YOUR TASKS:
(1) Answer these questions from the HSN text below, one line each, marked as the questions are:
(a) When may HSN be done in women who are not menstruating?
(b) What is put into the uterus while the ultrasound examination continues?
(c) How often does pelvic infection occur after SHG?
(2) Carry on writing the HSN text below, starting right after its last sentence.
#### STUDY TEXT
WHY IS SHG PERFORMED?

o   HSN can be done to investigate conditions such as abnormal uterine bleeding, infertility, and recurrent miscarriage. HSN can also be performed to see the structure of the uterus.

o   This may be done in women with congenital abnormalities (birth defects) of the uterus, before and after surgery on the uterus, or to detect problems that appear later in life such as polyps or suspected scar tissue inside the uterus.

o   HSN may also help check uterine abnormalities found during a routine ultrasound.

o   HSN should not be performed in women who are pregnant or who are suspected to be pregnant. SHG should also not be performed in women with an active pelvic infection.

 

HOW IS HSN PERFORMED?

o   HSN is usually done after the menstrual period finishes. In women not menstruating (such as those on medications suppressing the menstrual cycle, post- menopausal women, etc.), it may be done at any time.

o   The procedure begins with an ultrasound examination using a probe placed in the vagina.

o   Next, a speculum is introduced and a narrow catheter is placed in the vagina, through the cervix, and into the uterine cavity. The ultrasound examination is continued while sterile saline (salt water) is put into the uterus.

o   The saline solution fills the uterus, helping to outline the uterine walls and cavity. This shows abnormalities such as fibroids, polyps, or scar tissue inside the uterus

 WHAT ARE THE RISKS AND COMPLICATIONS?

o   HSN is a very safe procedure and usually is performed without incident. Serious complications are rare. The most common serious complication with SHG is pelvic nfection. However, this occurs less than 1% of the time and usually occurs when a woman also has a block or infection of the fallopian tubes.
########
#### DATA RECORDS
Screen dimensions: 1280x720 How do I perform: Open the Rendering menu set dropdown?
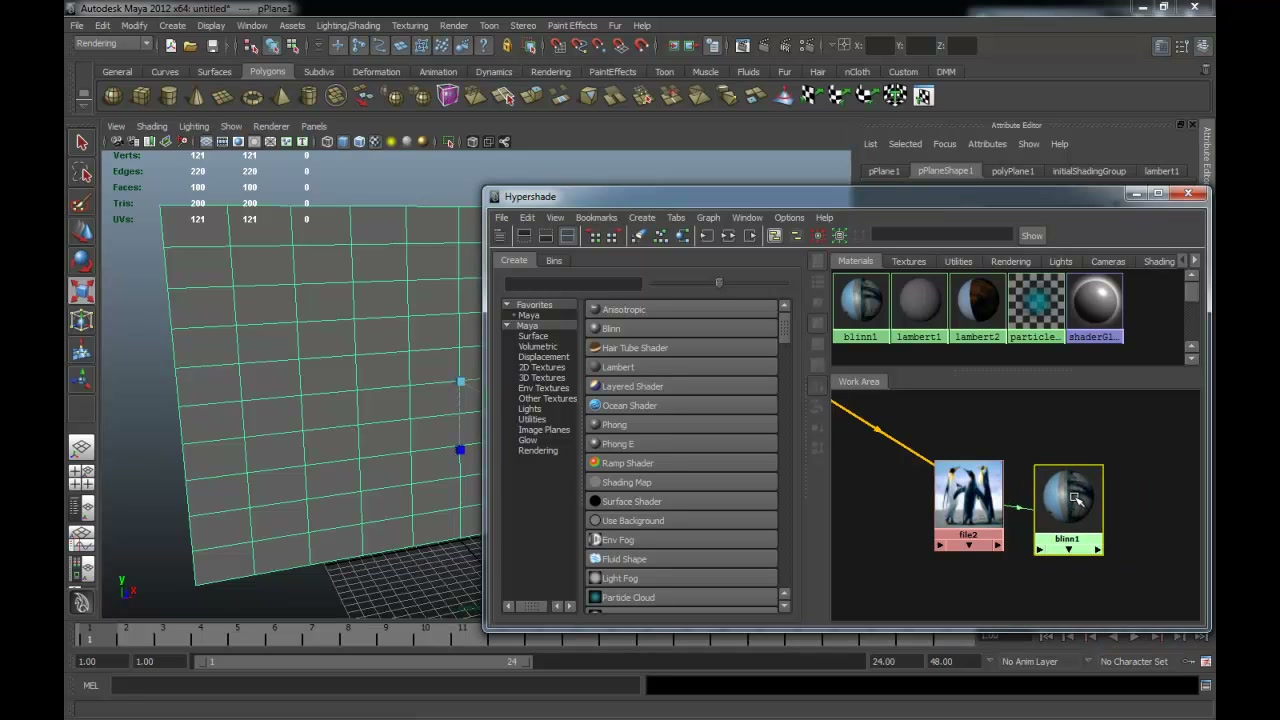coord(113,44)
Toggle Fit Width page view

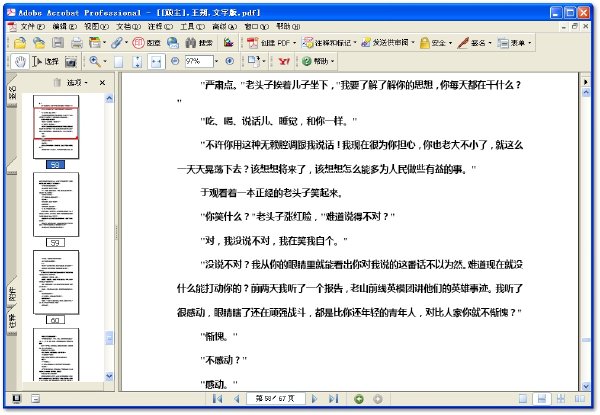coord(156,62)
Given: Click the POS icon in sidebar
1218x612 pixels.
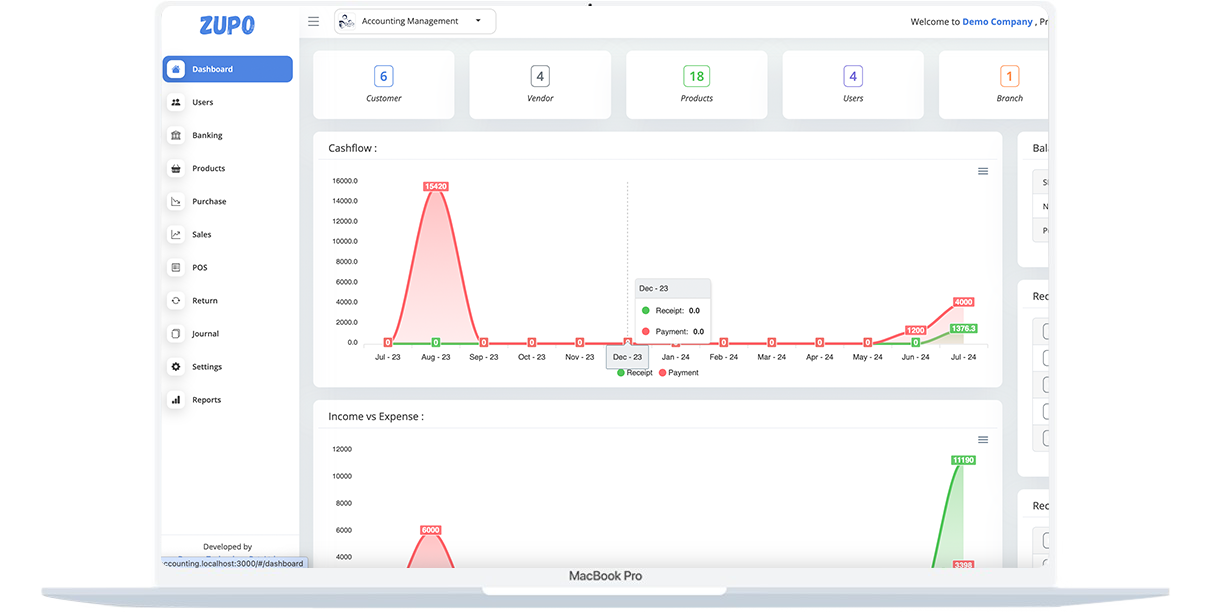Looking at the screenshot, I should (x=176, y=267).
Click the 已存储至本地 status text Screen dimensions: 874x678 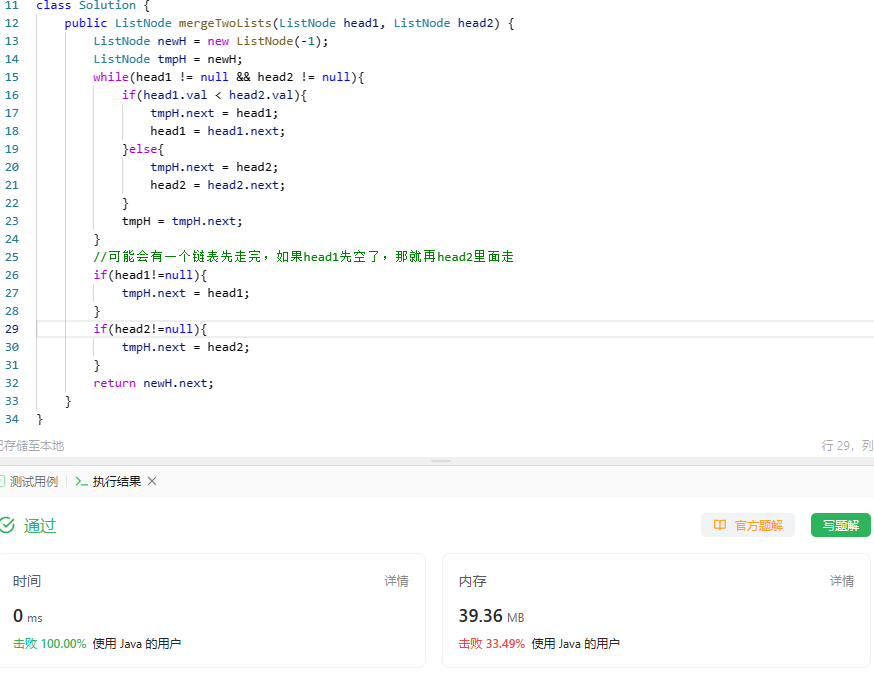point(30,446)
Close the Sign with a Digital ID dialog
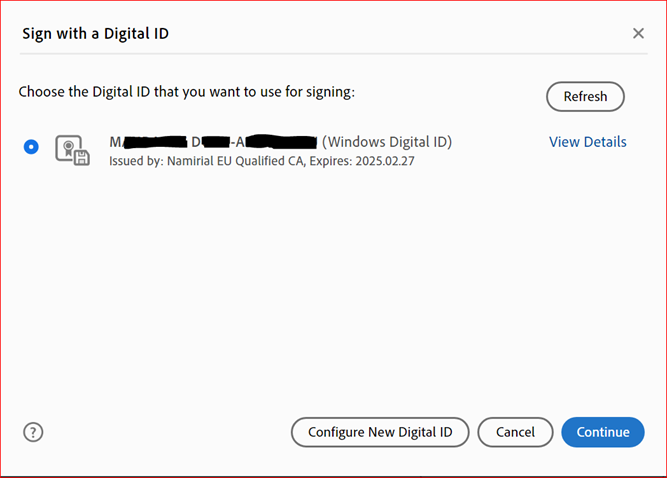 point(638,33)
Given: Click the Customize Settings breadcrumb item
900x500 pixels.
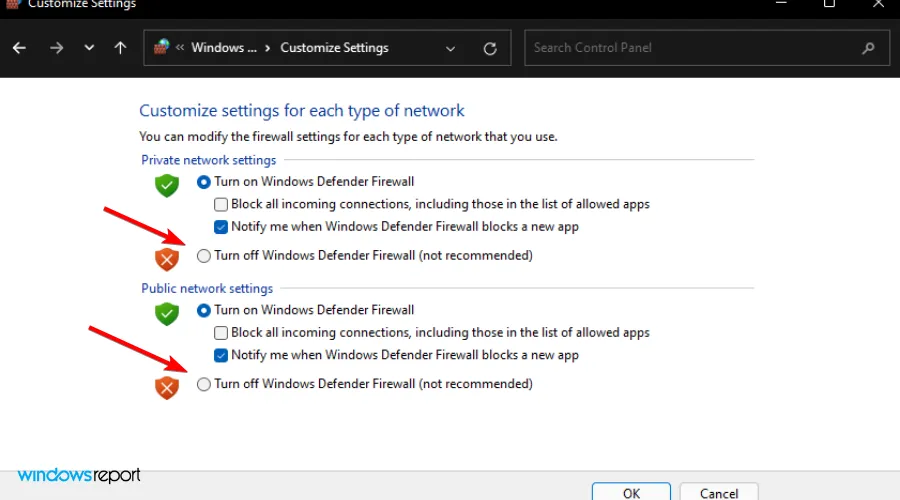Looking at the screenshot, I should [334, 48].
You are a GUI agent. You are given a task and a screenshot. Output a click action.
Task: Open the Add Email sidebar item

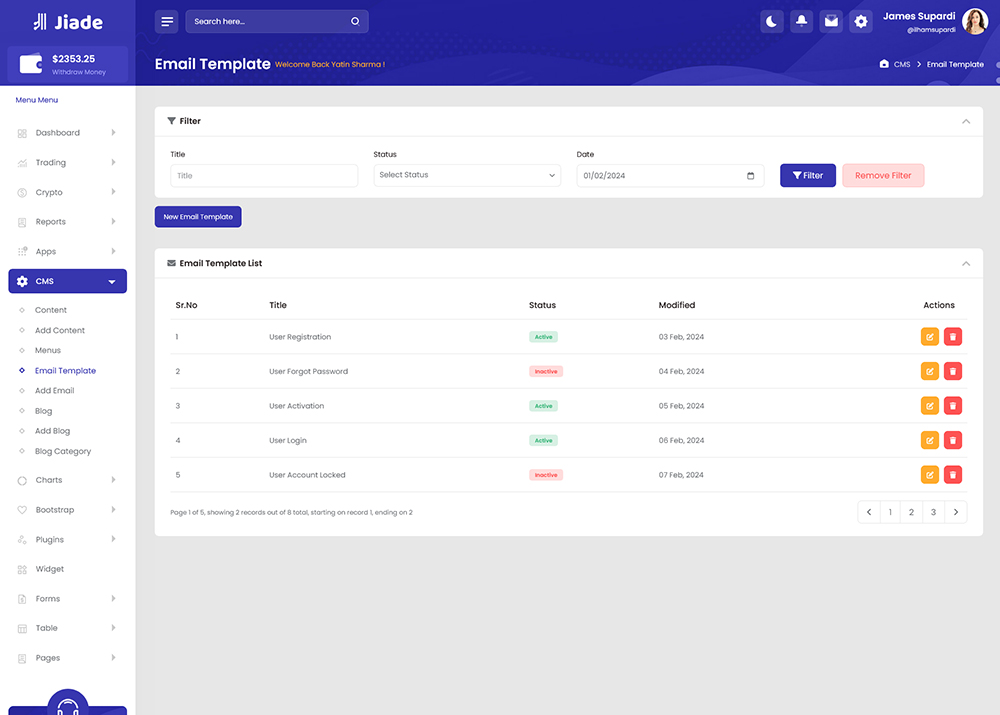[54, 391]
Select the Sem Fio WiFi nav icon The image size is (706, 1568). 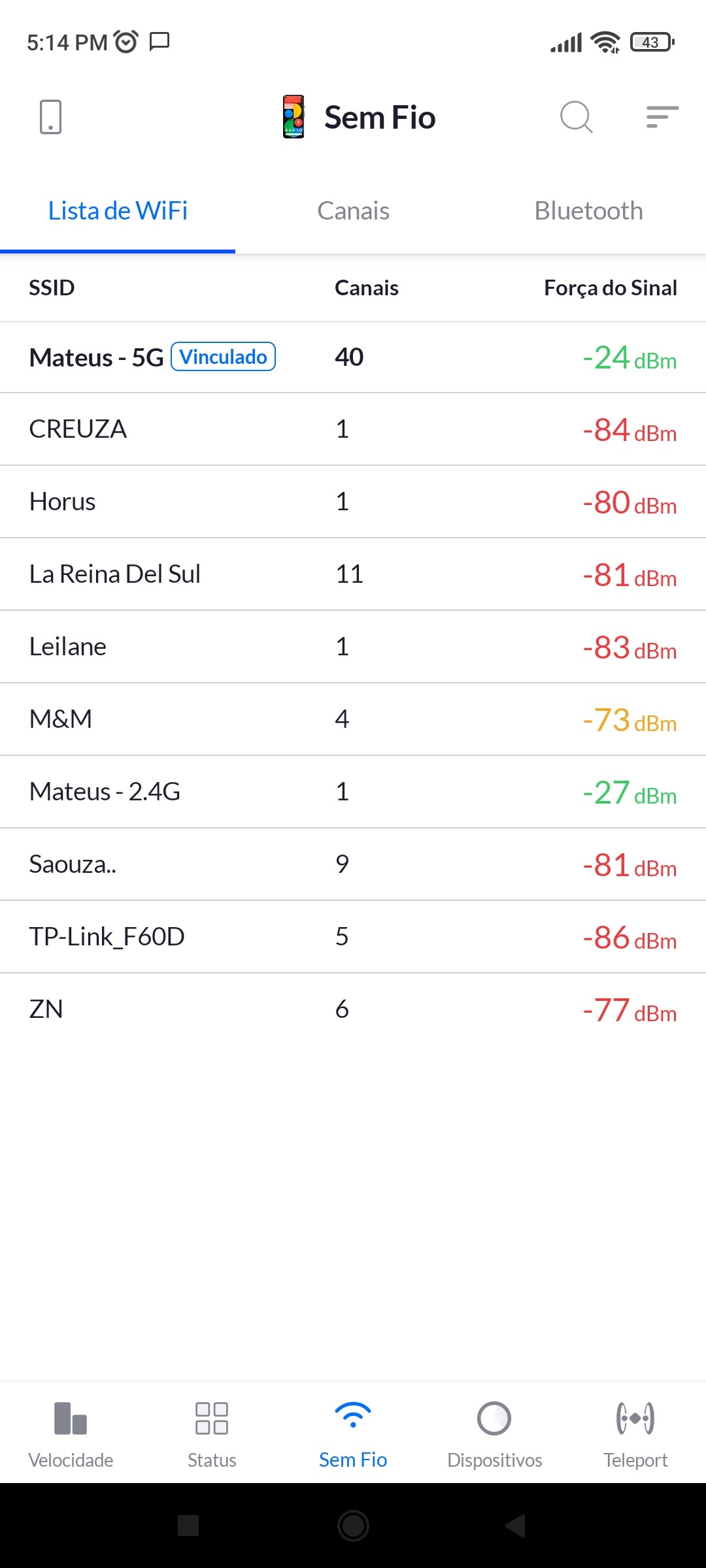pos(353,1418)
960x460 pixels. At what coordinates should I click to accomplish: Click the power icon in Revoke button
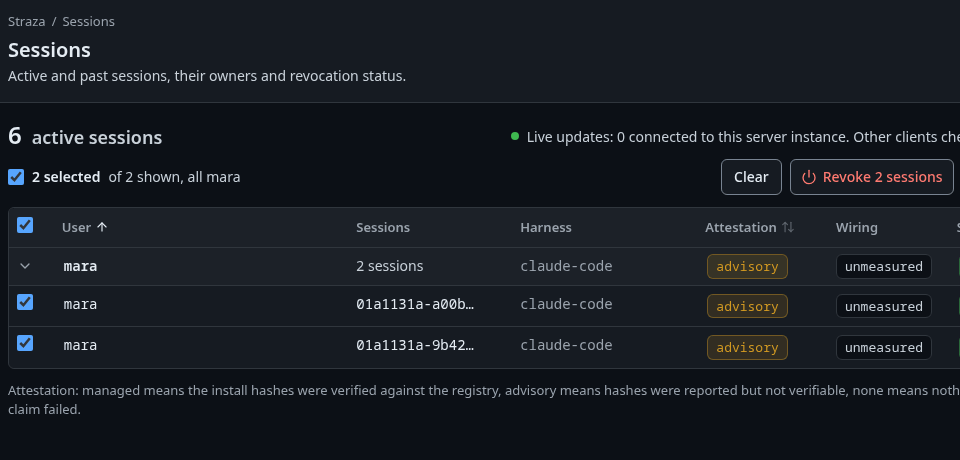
########
ANSWERS FOR THIS EXERCISE:
(1)
(a) At any time.
(b) Sterile saline (salt water).
(c) Less than 1% of the time.

(2)
o   HSN may also cause cramping, spotting, and vaginal discharge. Some women have cramping for several hours after the procedure. It is often recommended   to take a medication such as ibuprofen before this test. Some doctors may also prescribe stronger pain medication and/or antibiotics before the procedure. You should call your doctor if you experience pain or fever in the 1–2 days after the SHG.

 Your physician will determine the best test(s)for you based on your medical history.  Some patients who completed an HSG will also need an HSN based on the results of the HSG.  Small irregularities that may not be identified by the HSG can be detected by this evaluation.  By the same token, some patients who completed an HSN will also require an HSG if there are unanswered questions regarding the fallopian tubes.  As you complete either test, your physician will share the results with you and let you know if more testing is recommended.